Check the records below for the word "display" and state how many lines contain it, replying with the number only.

Data entries
__________________________________________________

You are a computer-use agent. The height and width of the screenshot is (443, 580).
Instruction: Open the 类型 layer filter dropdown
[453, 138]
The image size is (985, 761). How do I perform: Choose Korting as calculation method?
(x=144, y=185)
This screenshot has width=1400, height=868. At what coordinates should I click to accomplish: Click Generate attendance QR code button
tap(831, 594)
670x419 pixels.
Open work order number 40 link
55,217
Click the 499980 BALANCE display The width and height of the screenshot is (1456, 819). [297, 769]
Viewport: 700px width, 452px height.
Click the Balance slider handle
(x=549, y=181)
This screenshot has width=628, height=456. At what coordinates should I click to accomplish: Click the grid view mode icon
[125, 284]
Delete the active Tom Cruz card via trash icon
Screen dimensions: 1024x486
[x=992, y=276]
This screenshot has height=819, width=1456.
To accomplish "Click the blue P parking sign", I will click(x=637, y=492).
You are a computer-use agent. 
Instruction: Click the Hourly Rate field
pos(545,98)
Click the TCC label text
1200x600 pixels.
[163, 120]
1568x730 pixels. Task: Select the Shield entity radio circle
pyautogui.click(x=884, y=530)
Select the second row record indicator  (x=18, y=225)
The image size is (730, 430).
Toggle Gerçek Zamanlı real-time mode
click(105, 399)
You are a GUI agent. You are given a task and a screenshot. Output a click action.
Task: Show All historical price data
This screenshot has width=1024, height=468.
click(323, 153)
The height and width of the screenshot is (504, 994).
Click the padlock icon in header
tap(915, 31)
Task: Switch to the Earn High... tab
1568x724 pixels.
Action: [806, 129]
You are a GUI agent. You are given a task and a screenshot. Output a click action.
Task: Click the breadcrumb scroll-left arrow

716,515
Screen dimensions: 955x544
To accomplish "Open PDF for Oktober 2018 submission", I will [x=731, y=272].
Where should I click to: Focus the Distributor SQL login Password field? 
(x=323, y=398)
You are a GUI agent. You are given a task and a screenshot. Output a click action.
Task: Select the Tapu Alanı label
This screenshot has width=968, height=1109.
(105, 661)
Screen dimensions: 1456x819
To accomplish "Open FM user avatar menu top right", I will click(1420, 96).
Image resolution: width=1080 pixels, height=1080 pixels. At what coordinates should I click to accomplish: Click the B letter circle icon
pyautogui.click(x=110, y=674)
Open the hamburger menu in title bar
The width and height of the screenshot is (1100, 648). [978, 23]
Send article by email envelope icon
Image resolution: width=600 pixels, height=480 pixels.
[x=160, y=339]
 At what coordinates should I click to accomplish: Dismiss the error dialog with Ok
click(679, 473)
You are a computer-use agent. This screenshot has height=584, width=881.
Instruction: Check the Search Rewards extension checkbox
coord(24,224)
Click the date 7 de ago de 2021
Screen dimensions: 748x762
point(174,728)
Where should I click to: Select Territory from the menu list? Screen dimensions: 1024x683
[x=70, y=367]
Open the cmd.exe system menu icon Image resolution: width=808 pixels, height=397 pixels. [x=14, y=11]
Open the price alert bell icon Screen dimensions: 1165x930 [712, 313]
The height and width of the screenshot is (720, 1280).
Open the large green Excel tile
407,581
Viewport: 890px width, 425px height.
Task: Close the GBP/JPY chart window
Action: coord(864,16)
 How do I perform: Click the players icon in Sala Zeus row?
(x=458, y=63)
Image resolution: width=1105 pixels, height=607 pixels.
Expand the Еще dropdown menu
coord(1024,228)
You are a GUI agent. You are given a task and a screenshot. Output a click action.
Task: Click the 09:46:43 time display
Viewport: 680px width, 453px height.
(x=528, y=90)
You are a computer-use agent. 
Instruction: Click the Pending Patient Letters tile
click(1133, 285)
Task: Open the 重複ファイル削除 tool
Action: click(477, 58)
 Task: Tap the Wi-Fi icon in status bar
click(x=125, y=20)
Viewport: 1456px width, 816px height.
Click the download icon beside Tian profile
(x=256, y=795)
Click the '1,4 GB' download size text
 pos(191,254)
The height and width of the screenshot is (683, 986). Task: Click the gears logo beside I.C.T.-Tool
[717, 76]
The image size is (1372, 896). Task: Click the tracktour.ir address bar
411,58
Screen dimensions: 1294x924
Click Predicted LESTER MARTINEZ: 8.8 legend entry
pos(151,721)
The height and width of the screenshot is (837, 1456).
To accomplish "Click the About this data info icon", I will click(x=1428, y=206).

__________________________________________________

## EXERCISE RESPONSE
2